This ends the description of the roadside relay station.

TERMINAL STATION

As noted above, the roadside relay station transmits coded signals via the B link to the terminal station. At the terminal station, the coded signal is decoded and a second acknowledge signal is generated. The second acknowledge signal is transmitted via the B link to the roadside relay station. The roadside relay station then transmits the second acknowledge signal via the A link to the portable handset. This second acknowledge signal turns off the portable handset.

Referring now to FIG. 5, a block diagram of the terminal station 800 which includes the roadside relay selection circuit means 600 and related circuitry 500 is shown. The roadside relay selection circuit means 600 determines the location of the roadside relay station which is closest to the portable handset.

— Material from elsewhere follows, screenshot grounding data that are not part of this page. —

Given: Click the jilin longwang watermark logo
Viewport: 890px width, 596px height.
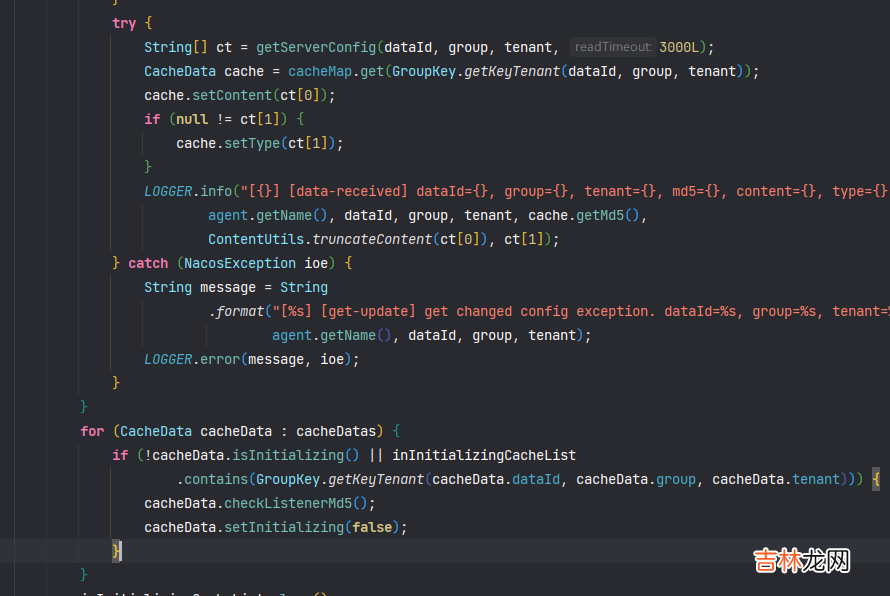Looking at the screenshot, I should (801, 560).
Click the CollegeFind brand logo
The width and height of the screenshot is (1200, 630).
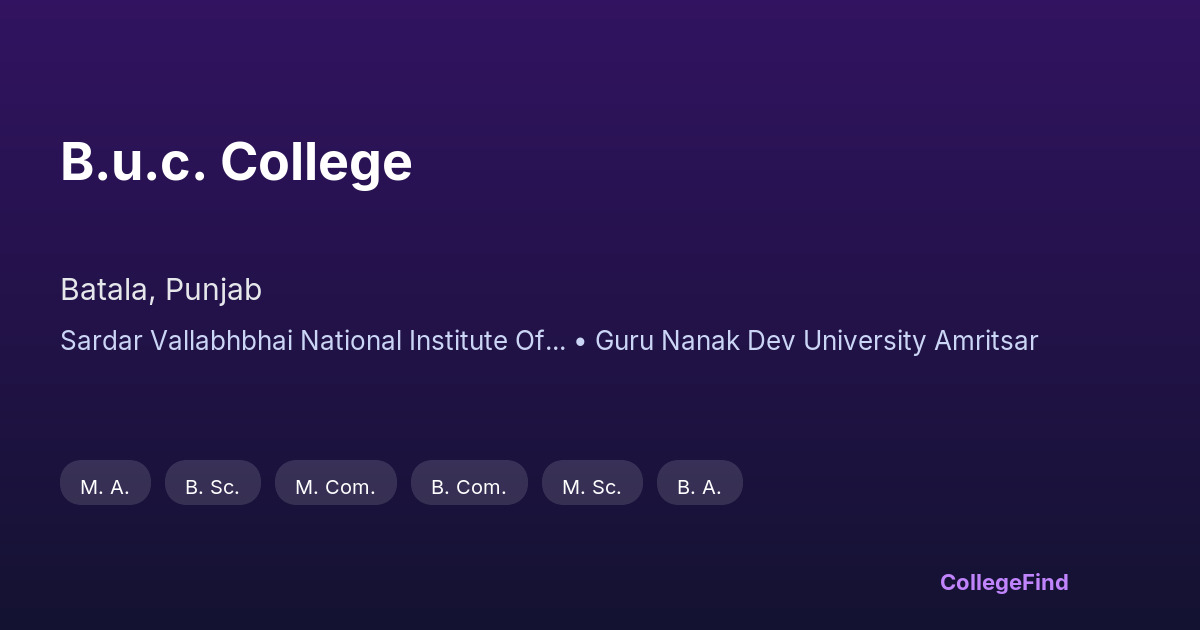(x=1003, y=582)
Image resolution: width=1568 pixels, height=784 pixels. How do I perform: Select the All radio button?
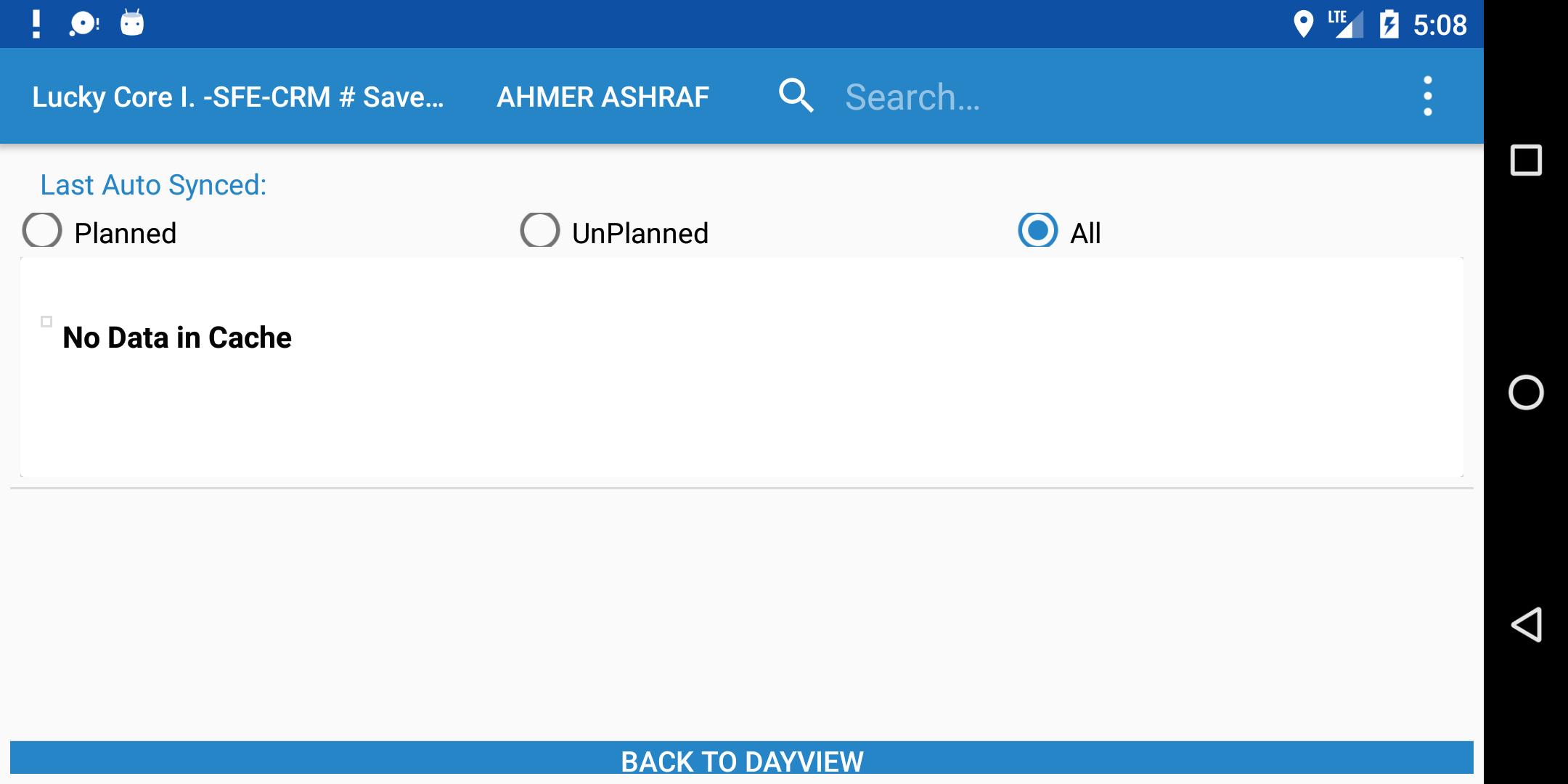1060,230
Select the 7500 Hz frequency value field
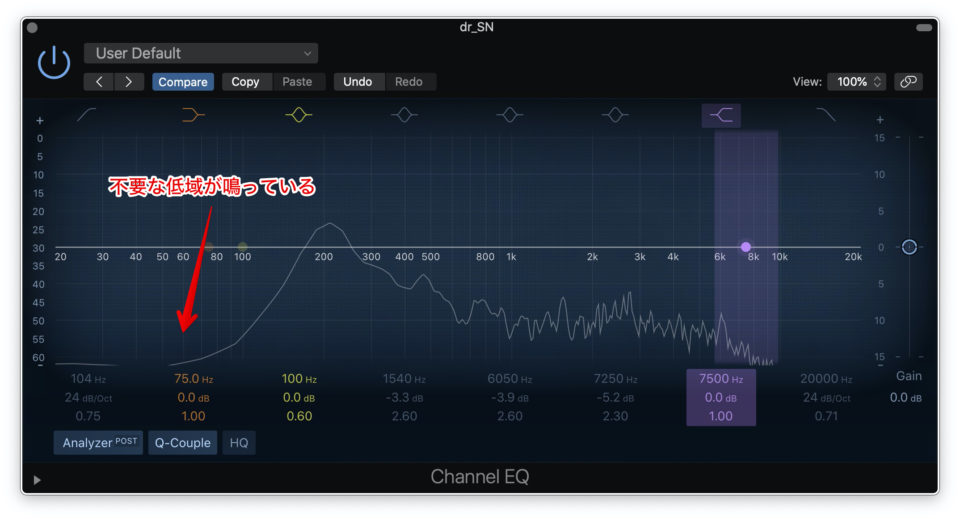Screen dimensions: 960x519 click(720, 379)
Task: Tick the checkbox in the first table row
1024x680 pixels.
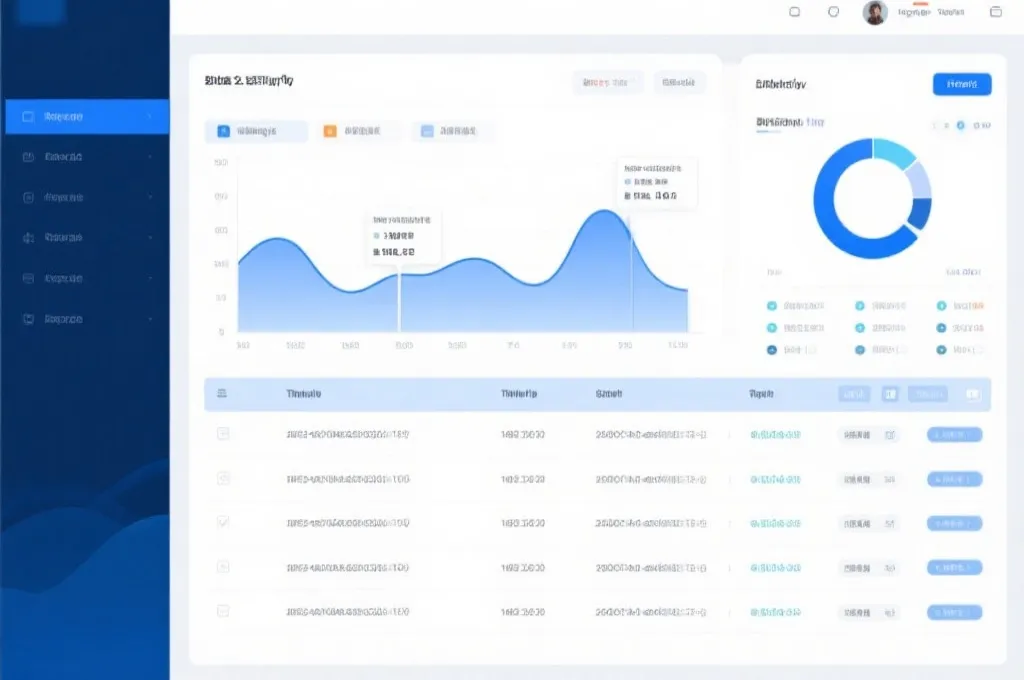Action: point(223,434)
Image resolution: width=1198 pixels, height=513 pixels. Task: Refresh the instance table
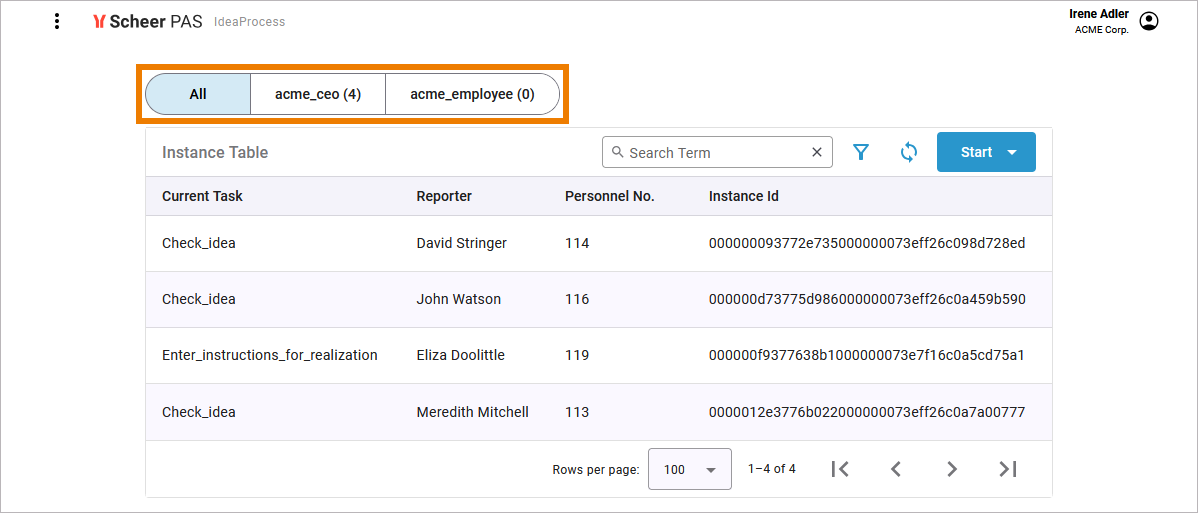(x=908, y=152)
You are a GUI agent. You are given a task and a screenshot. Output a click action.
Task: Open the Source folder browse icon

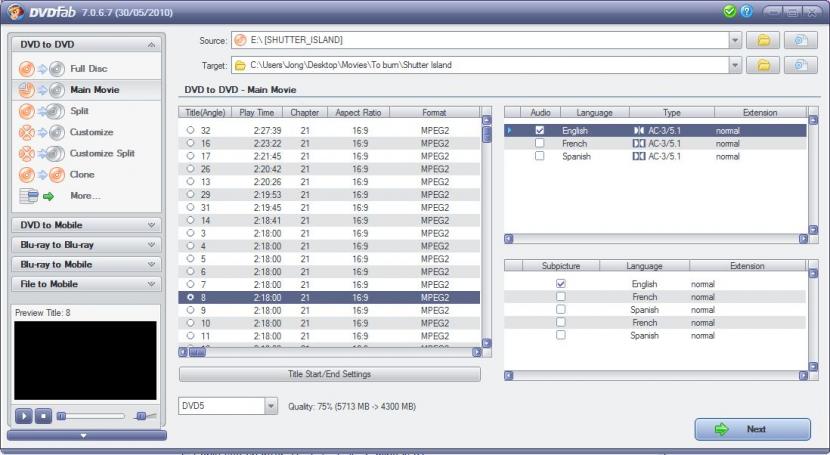[x=763, y=40]
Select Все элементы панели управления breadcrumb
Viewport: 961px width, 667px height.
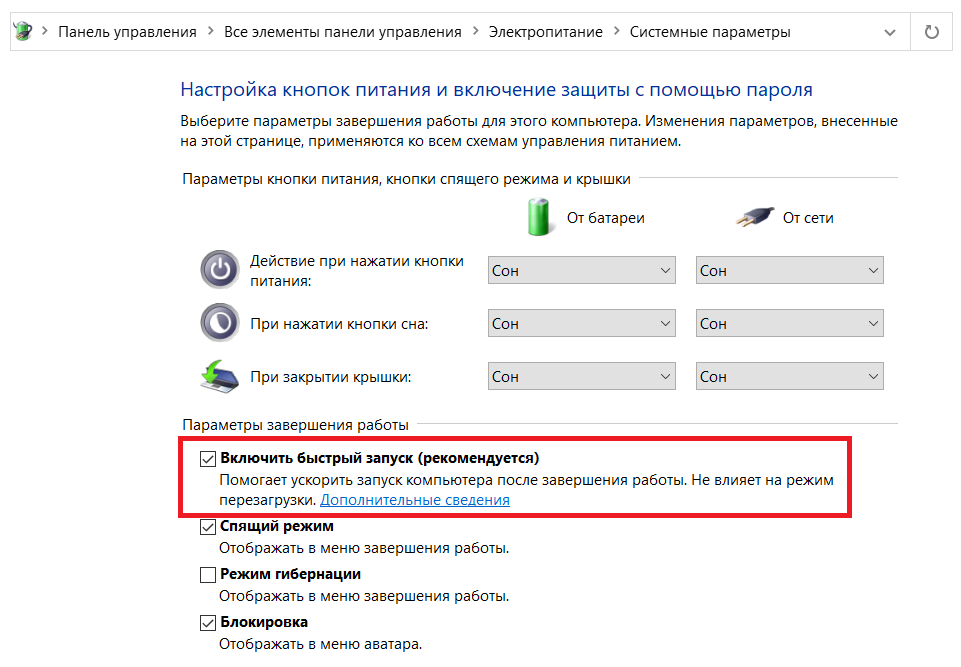pyautogui.click(x=343, y=32)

Related circuitry 500 comprises an antenna 501 for receiving and transmitting coded signals. Antenna 501 is interconnected to switch means 502 which switches the antenna to receiver 503, if the terminal station is receiving coded signals, or switches antenna 501 to transmitter 520, if the terminal station is transmitting coded signals. Switching means 502 is controlled by the control and timing circuit means 509. The control and timing circuit means 509 comprises a plurality of logic gates and timing circuits (not shown) which control the proper flow of data within the terminal station (also referred to as base station). The timing circuits and logic gates are analogous to the timing circuits and logic gates used in digital computers and will not be discussed any further. When the roadside relay station transmits a coded signal, antenna 501 picks up the coded signal and transfers the coded signal to receiver 503. The signal is then demodulated by base band demodulator 504. Squelch decoder 506 decodes the squelch code and the output of decoder 506 sets Timer D which is located within the control and timing circuit 509. Having set Timer D, frame synchronize decoder 507 decodes the frame synchronize bit from the transmitted signal. The frame synchronize bit identifies the beginning of the message. Likewise, the clock recovery decoder 508 decodes and recovers the clock bit from the transmitted signal. The identification number of the roadside relay station from which the message was transmitted is then the identification by the relay identification decoder 511. The output of theidentification decoder 511 is interconnected to the relay selection logic circuit 600 while the input to the relay identification decoder 511 is controlled by control and timing circuit 509.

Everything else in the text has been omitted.